• [EXERCISE DETAILS]: Would you transcribe the records below exactly, omitting every picture?

• [INPUT DATA]:

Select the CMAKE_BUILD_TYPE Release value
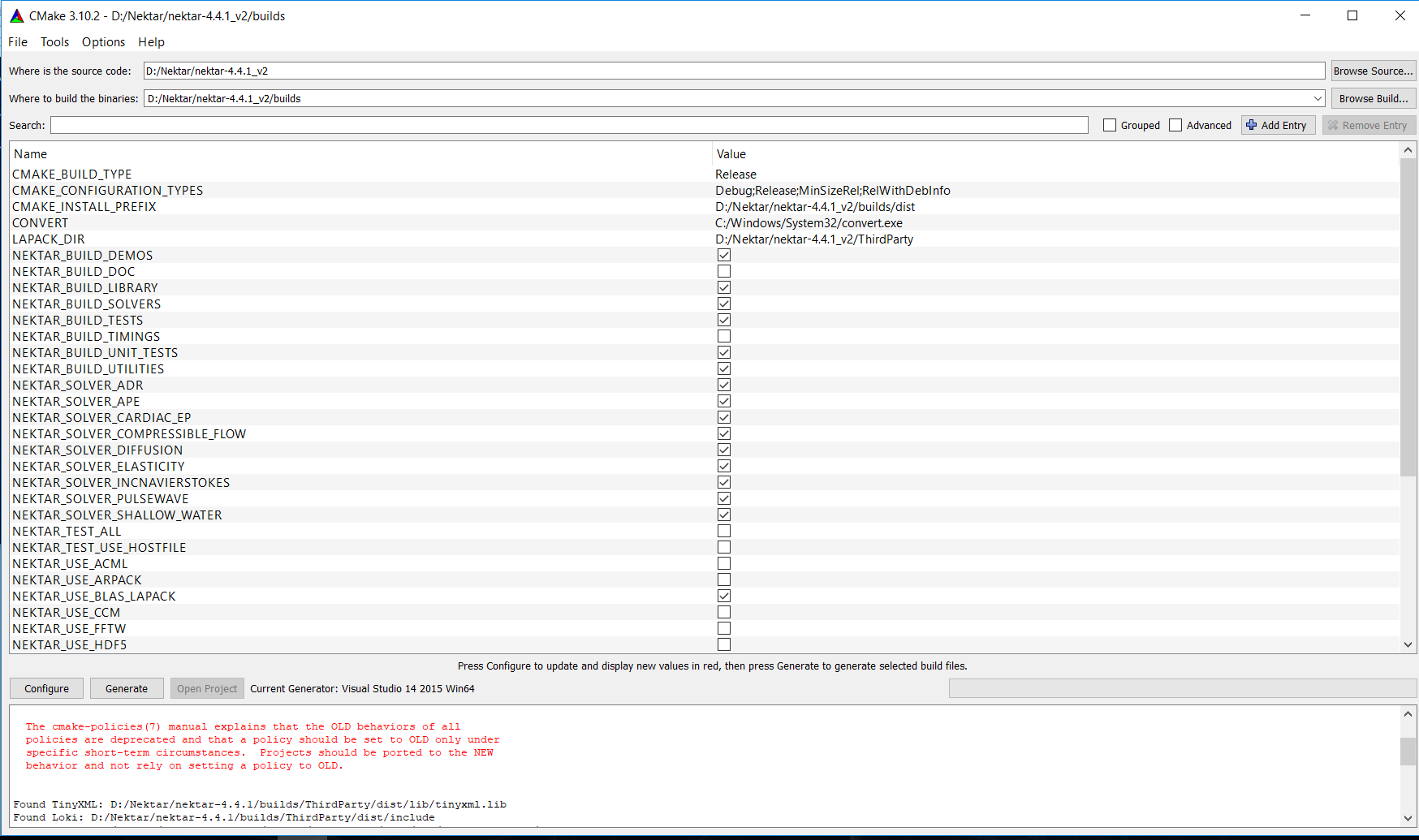[735, 174]
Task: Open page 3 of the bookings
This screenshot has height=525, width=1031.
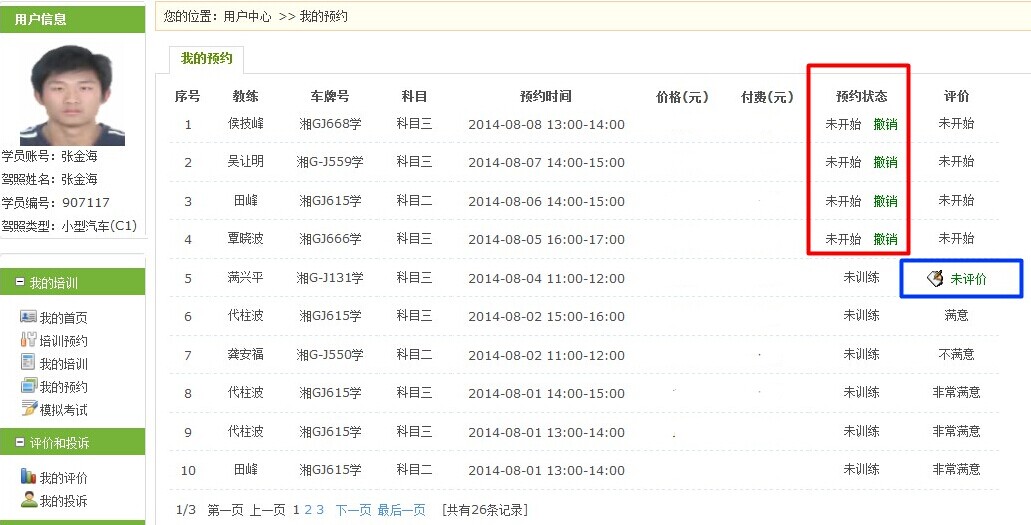Action: click(320, 510)
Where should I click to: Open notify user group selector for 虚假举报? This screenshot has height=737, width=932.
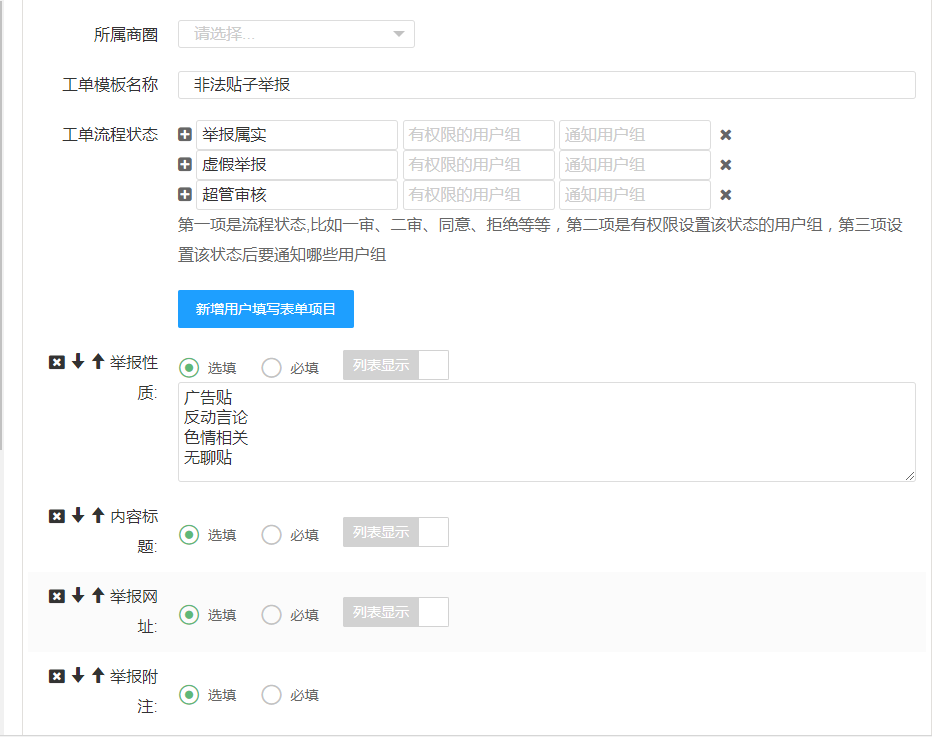634,165
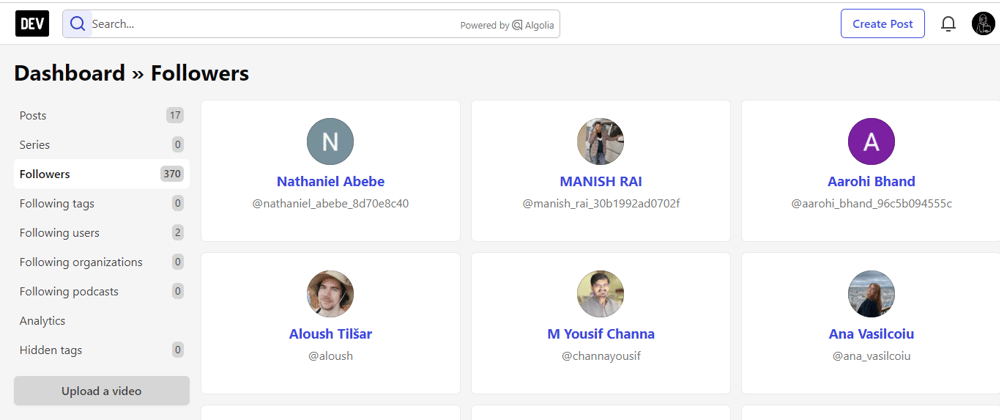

• [ANSWER BELOW]:
Select the CMAKE_BUILD_TYPE Release value
[735, 174]
Task: Open page 3 of the bookings
This screenshot has height=525, width=1031.
Action: click(320, 510)
Where should I click to: Open notify user group selector for 虚假举报? This screenshot has height=737, width=932.
634,165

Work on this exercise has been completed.